- Reuters/Bobby Yip
- Tesla has sold 200,000 electric vehicles in the US, Electrek first reported, which means its customers will start to lose access to a $7,500 tax credit.
- Tesla confirmed to Business Insider that it had passed the 200,000-vehicle threshold.
- The credit will begin to phase out for Tesla customers in January and will no longer be available in January 2020.
Tesla has sold 200,000 electric vehicles in the US, Electrek first reported Thursday, which means its customers will start to lose access to a $7,500 tax credit.
Tesla confirmed to Business Insider that it had passed the 200,000-vehicle threshold.
The federal government gives people who buy electric vehicles a tax credit of $2,500 to $7,500, depending on the vehicle’s size and battery capacity. As Tesla wrote in an annual report filed with the US Securities and Exchange Committee in February, its customers get the full $7,500. But two calendar quarters after a company sells its 200,000th electric vehicle in the US, the tax credit begins to phase out.
For the first six months of the phaseout, customers are eligible for 50% of the credit. That falls to 25% during the six months after that. After the full year, the company’s customers are no longer eligible for that tax credit.
That means Tesla customers will be able to receive the full credit until January, when they will be eligible for half of the credit for six months. Starting next July, they will be able to get one-fourth the credit. The credit will expire for Tesla customers in January 2020.
Tesla is the first automaker to begin the credit phaseout, which is sure to affect at least some customers who have preordered the company’s Model 3 sedan. As of July 2, the company said it had about 420,000 preorders for the vehicle that had not been fulfilled, and customers are not entitled to the tax credit until their vehicle is delivered.
The Model 3, which starts at $35,000, was designed to broaden Tesla’s customer base beyond the luxury segment and accelerate the pace of electric-vehicle adoption. The company made 41,029 Model 3s from the vehicle’s July 2017 launch to the end of last month.

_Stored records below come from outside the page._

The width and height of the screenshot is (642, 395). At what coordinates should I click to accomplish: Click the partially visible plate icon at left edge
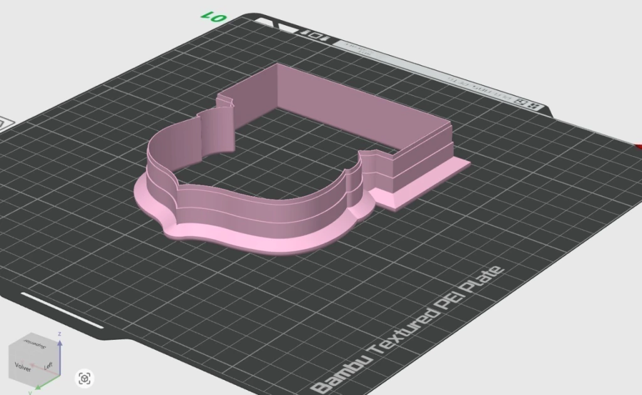pos(4,124)
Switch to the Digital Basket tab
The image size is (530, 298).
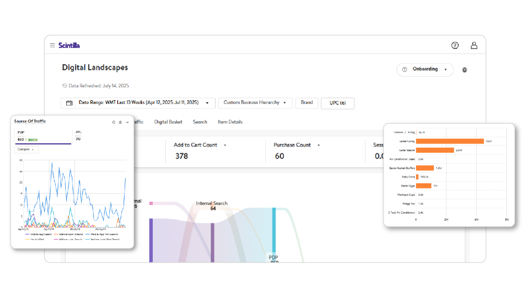pyautogui.click(x=168, y=122)
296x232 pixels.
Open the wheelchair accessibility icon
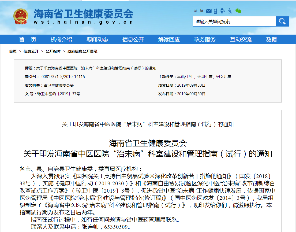pos(230,11)
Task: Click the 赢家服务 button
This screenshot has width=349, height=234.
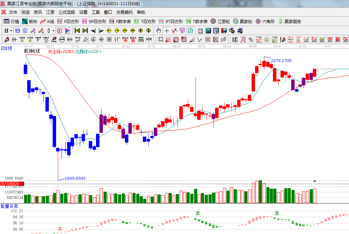Action: click(289, 21)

At the end of June, Tesla allowed those with Model 3 reservations to configure and order their vehicles, though the $35,000 base model is not yet available. A Tesla representative told Business Insider it would be available in six to nine months for those who had already made reservations. That’s longer than a timeline given by CEO Elon Musk in May, when he said the $35,000 option could become available between September and December.